Civil society of Development and Freedoms

Minister of Health: Not a Single Patient Traveled, After Two Weeks of UN Sponsored Truce

 Minister of Public Health and Population, Dr. Taha Al-Mutawakel, confirmed that “not a single patient has traveled despite the passage of two weeks of truce,” and that the US-Saudi aggression continues to delay the opening of Sana’a Int. Airport.

The Minister of Health stressed that the US-Saudi aggression continues its piracy of fuel ships, so that the suffering continues in hospitals and health centers. He indicated that 525 hospitals and health centers were directly destroyed during the years of aggression and the siege, noting that through the siege, the US-Saudi aggression aimed to disrupt the provision of medical services that continued to operate in the conditions of aggression.

 

 

He explained that 98% of the quality devices for the medical sector in Yemen have exceeded their lifespan, and a number of them are out of readiness.
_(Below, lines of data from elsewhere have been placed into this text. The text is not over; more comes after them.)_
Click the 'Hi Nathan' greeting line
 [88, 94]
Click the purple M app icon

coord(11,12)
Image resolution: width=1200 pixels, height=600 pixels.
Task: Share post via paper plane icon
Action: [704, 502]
Taha Al-Mutawakel stressed that the Ministry of Health’s basic strategy is directed towards the countryside to provide medical services and save the citizen the hassle of transportation.

 

In early April, the UN envoy to Yemen announced a UN-sponsored humanitarian truce for a period of two months. The truce, meant to halt all military operations in the country and bring the foreign military invasion to an end, came into effect on April 2.
The deal stipulates halting offensive military operations, including cross-border attacks, and allowing fuel-laden ships to enter Yemen’s lifeline al-Hudaydah port and commercial flights in and out of the airport in the capital Sana’a “to predetermined destinations in the region.”
Two weeks has passed for the entry into effect of the humanitarian and military truce brokered by the UN, but without significant progress.
The airport is still deserted and has not received any flights, in light of the obstacles created by the coalition of aggression. The past weeks was supposed to witness at least two commercial flights to and from Sana’a International Airport.
Well-informed sources in Sana’a say that there are complications by the aggression side, in light of its insistence on taking over the issuance of passports and visas.
The matter also applies to the port of Hodeidah. While the countries of aggression were supposed to facilitate the smooth flow of ships to the port, under the truce, the inspecting ships are still subject to inspection, and are detained off the coast of Jizan despite obtaining UN permits and licenses.
On the ground, the fires of the aggression side did not subside along the fronts, on the borders and inside. Shelling, reconnaissance, development and crawl, including a failed advance carried out by mercenaries towards Army and Popular Committee sites south of Marib.
All indicators do not serve the steadfastness of the humanitarian and military truce, and provide evidence that Sana’a continues to exercise restraint, in the face of heterogeneous parties that do not abide or respect their commitments to a truce sponsored by the UN.